La consideración conforme a la cual el Tribunal, fundado en la equidad, estimó que debía reconocer a la demandante(*) la pensión de sobrevivientes, podría parecer que desbordara en principio —como lo anota el Instituto recurrente— el texto de la norma del reglamento relativo a la posibilidad de sustitución pensional a la compañera permanente. Pero ocurre que la regla de juicio sobre carga de la prueba (art. 177 del CPC), aplicada al artículo 27 del citado Acuerdo 049, no le asigna al compañero la prueba de la extinción del derecho del cónyuge. Y aunque la norma reconoce que la prerrogativa del derecho a recibir la pensión es, en primer lugar, del cónyuge sobreviviente, no le impone al compañero, como único reclamante de la pensión, la carga de demostrar el hecho extintivo para el acreedor prevaleciente, esto es, que ha ocurrido alguno de los casos de falta del cónyuge que la misma norma enumera.

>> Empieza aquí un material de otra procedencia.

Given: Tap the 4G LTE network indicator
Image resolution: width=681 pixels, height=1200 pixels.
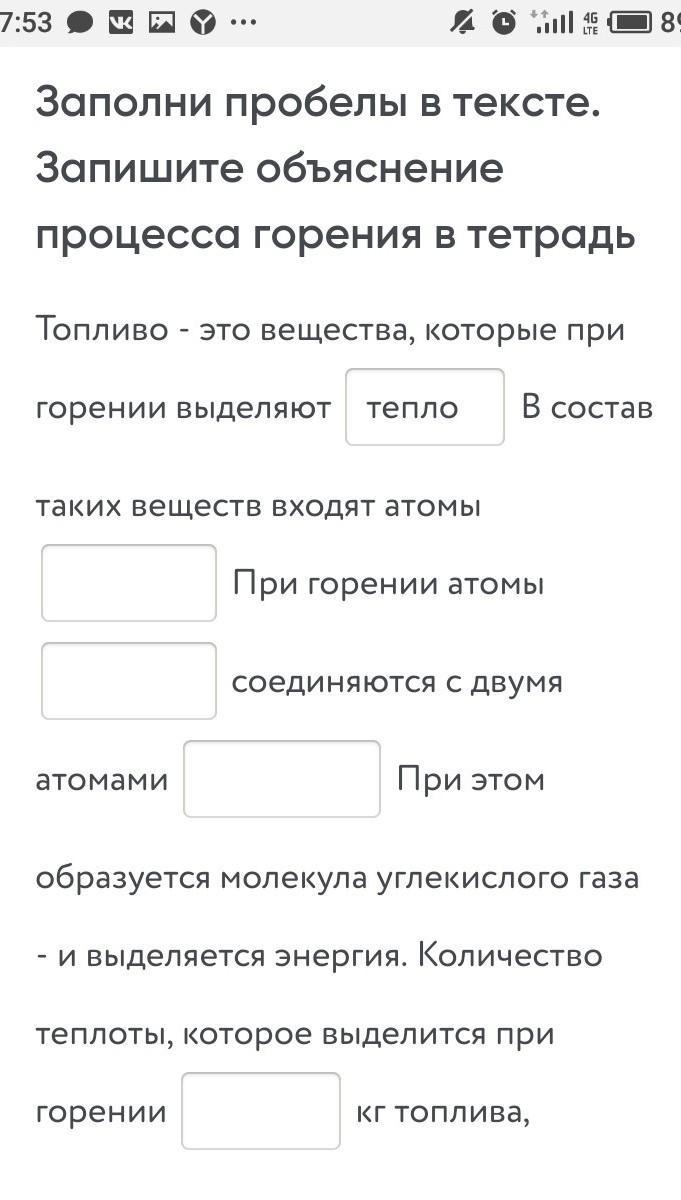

De acuerdo con lo anterior, si la compañera permanente afirma en juicio, como presupuesto de su pretensión, que tuvo esa condición respecto del pensionado con quien dice haber hecho vida marital hasta la fecha del fallecimiento del causante, y sólo ella acude a reclamar o a demandar judicialmente la sustitución de la pensión, ni el obligado a pagarla ni el juez pueden exigirle que acredite un hecho que no le corresponde demostrar y que incluso puede ignorar totalmente, pues sería tanto como decir que el titular de un derecho debe probar, además de su existencia, que no se ha producido su extinción o modificación, o que no ha ocurrido algún hecho impeditivo de su nacimiento.

En consecuencia, y aun si los razonamientos del Tribunal resultaran equivocados como lo plantea el Instituto, los cargos no pueden prosperar porque en sede de instancia la Corte también tendría que disponer el reconocimiento de la pensión a la actora, pues las pruebas del proceso, y especialmente de los testimonios, demuestran que la demandante y Enrique Cárdenas Rojas convivieron en el mismo hogar desde 1950 hasta 1993, cuando falleció el pensionado, unión de la cual nacieron nueve hijos comunes».

(Sentencia de casación, marzo 27 de 1995. Radicación 7383. Magistrado Ponente: Dr. Hugo Suescún Pujols).